Why it matters: Speed shows you care. Silence looks like avoidance.
2. Own the Mistake Completely
Don't: Blame subcontractors, suppliers, weather, or the client.
Do: Take full accountability. "This is on us. Here's what happened and how we're fixing it."
Trust builder: Clients forgive honest mistakes. They don't forgive excuses.
3. Explain What Happened (Without Over-Explaining)
Share: What went wrong, why it happened (briefly), what you're doing to fix it.
Skip: Lengthy technical justifications or defensive explanations.
Example: "We missed a detail in the permit process.
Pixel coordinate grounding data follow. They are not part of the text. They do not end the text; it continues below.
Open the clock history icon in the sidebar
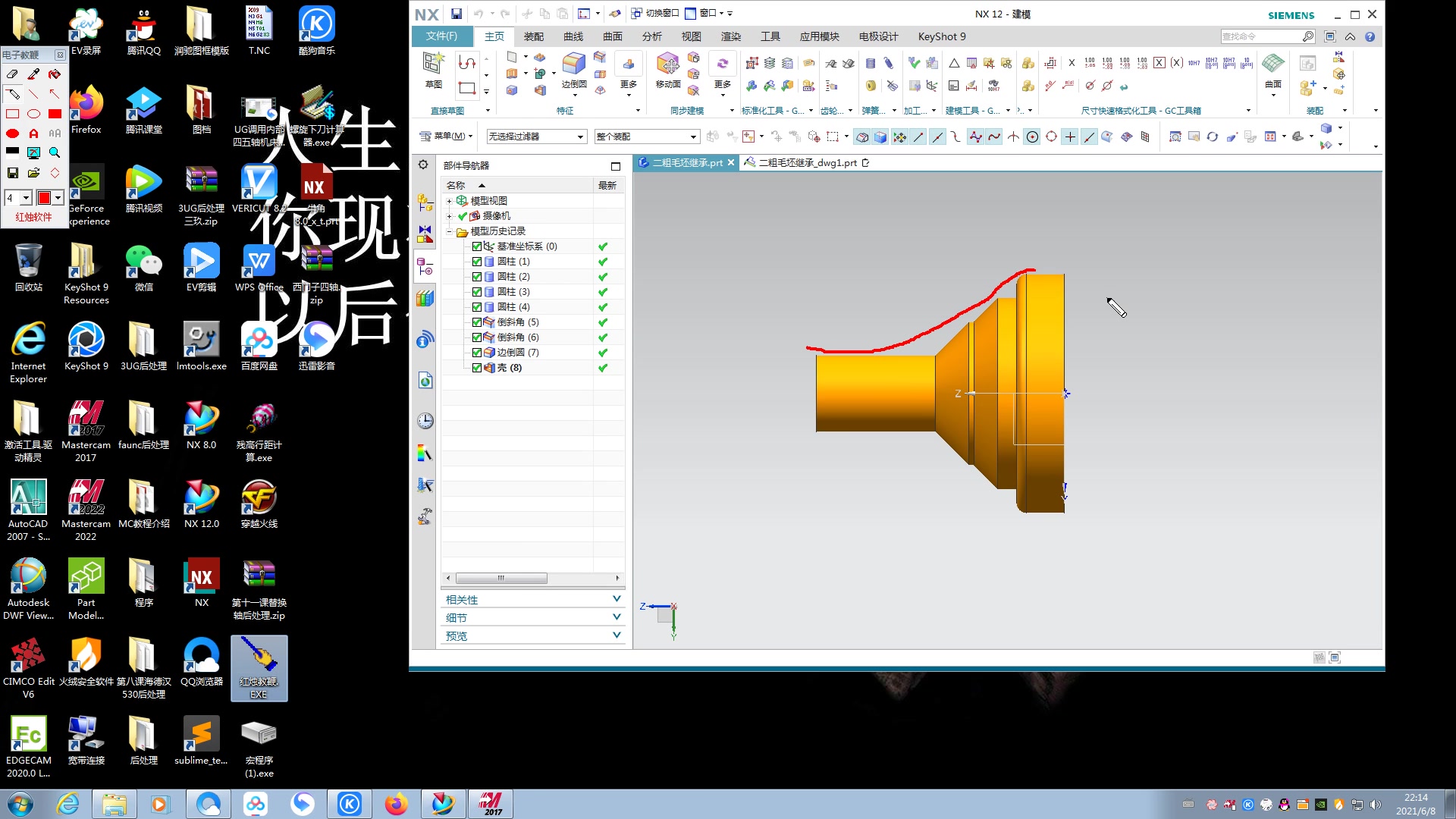The height and width of the screenshot is (819, 1456). click(425, 421)
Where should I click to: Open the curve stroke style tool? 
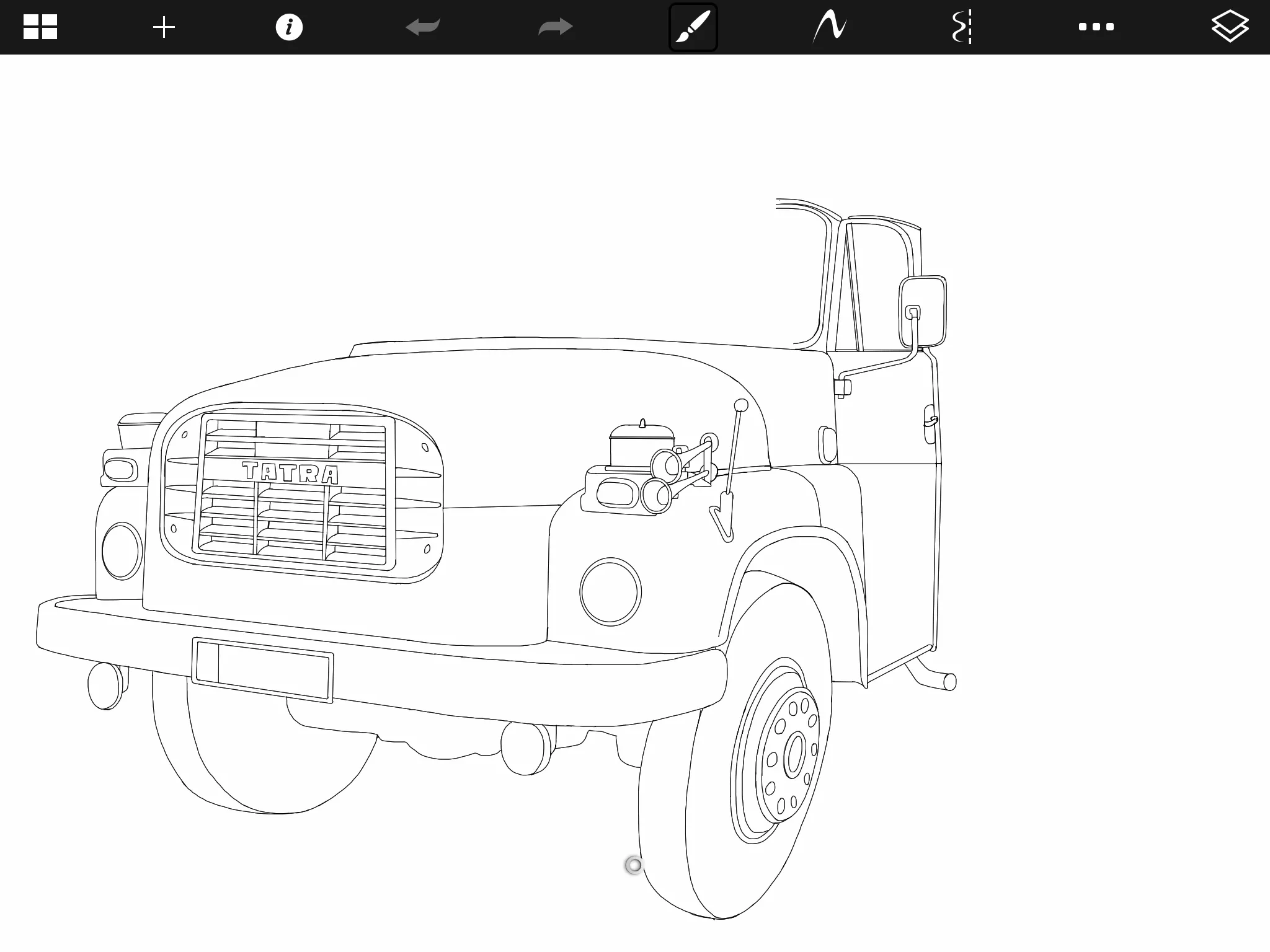coord(830,27)
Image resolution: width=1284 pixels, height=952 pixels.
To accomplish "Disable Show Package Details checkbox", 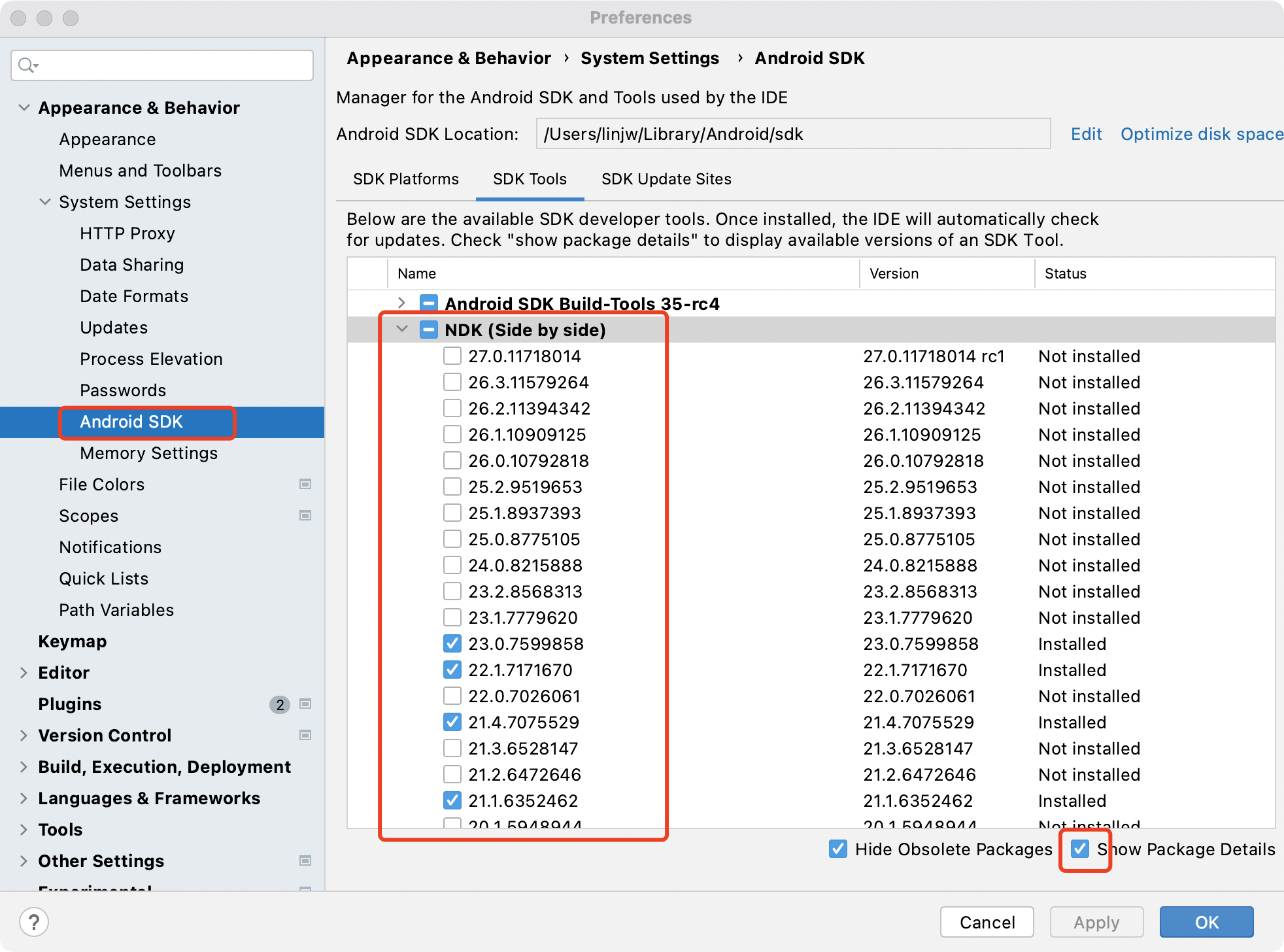I will 1080,849.
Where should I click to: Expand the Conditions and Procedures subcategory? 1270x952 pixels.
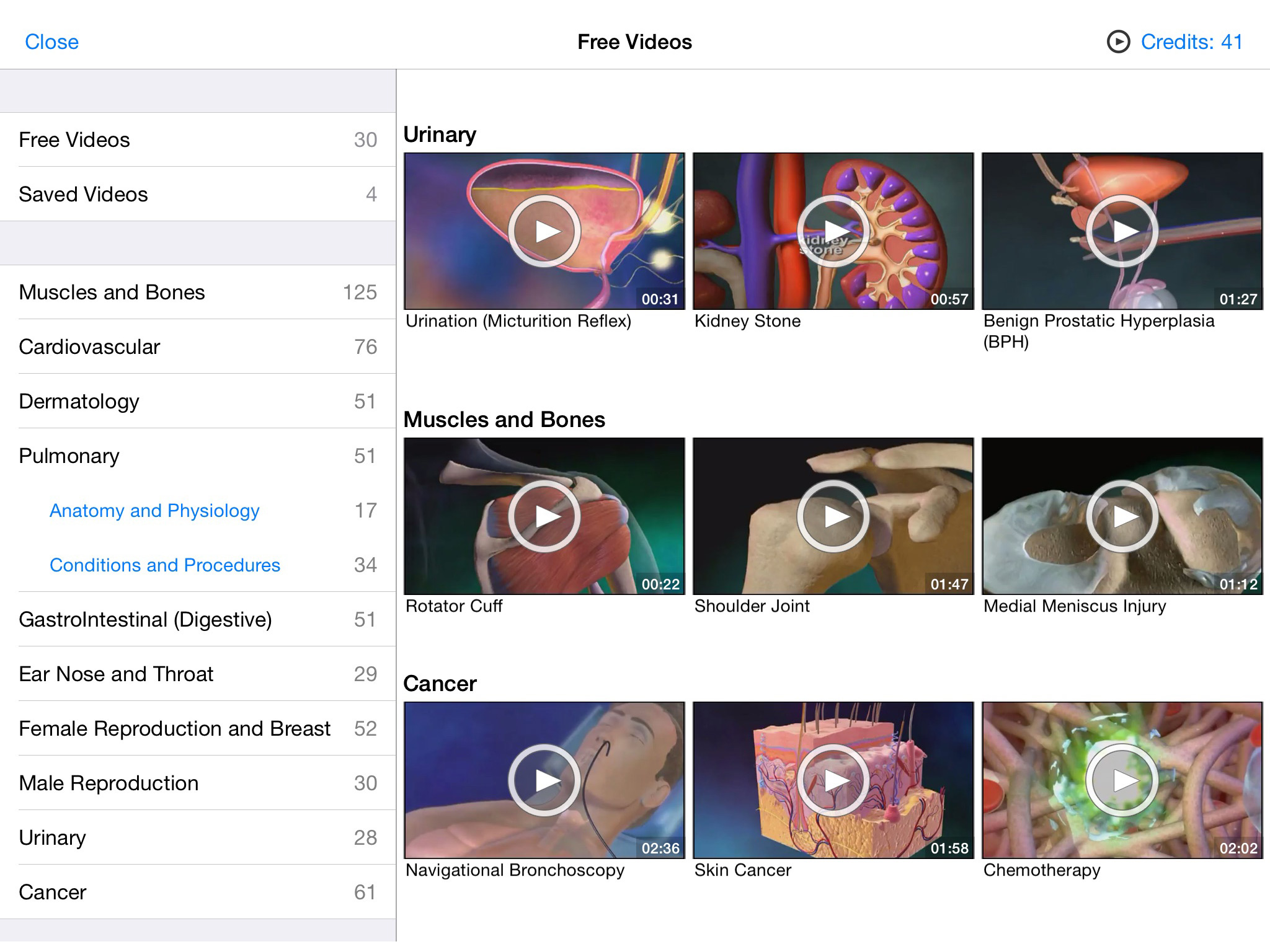tap(164, 565)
We've corrected it and added a checklist to prevent this going forward."
4. Focus on the Solution
Lead with: What you're doing to make it right.
Include: Timeline, who's handling it, what client can expect.
Outcome focus: Clients care more about resolution than root cause analysis.
5. Make It Right (Then Some)
Go beyond: Fix the issue + add something extra to restore confidence.
Examples: Expedited timeline, upgraded material, extended warranty, discount on future work.
Relationship repair: Generosity after mistakes creates stronger loyalty than perfection.
6. Learn and Improve Publicly
After resolution: Share what you learned and what changed in your process.
Shows: Commitment to continuous improvement, not just damage control.
Example: "This taught us to add a pre-pour inspection. We've updated our process for all future projects."
7. Keep Communication Human
Avoid: Corporate PR speak, legal jargon, robotic apologies.
Use: Direct, honest, conversational language. Sound like yourself.
Bad: "We regret any inconvenience this may have caused."
Good: "We messed up. Here's how we're fixing it."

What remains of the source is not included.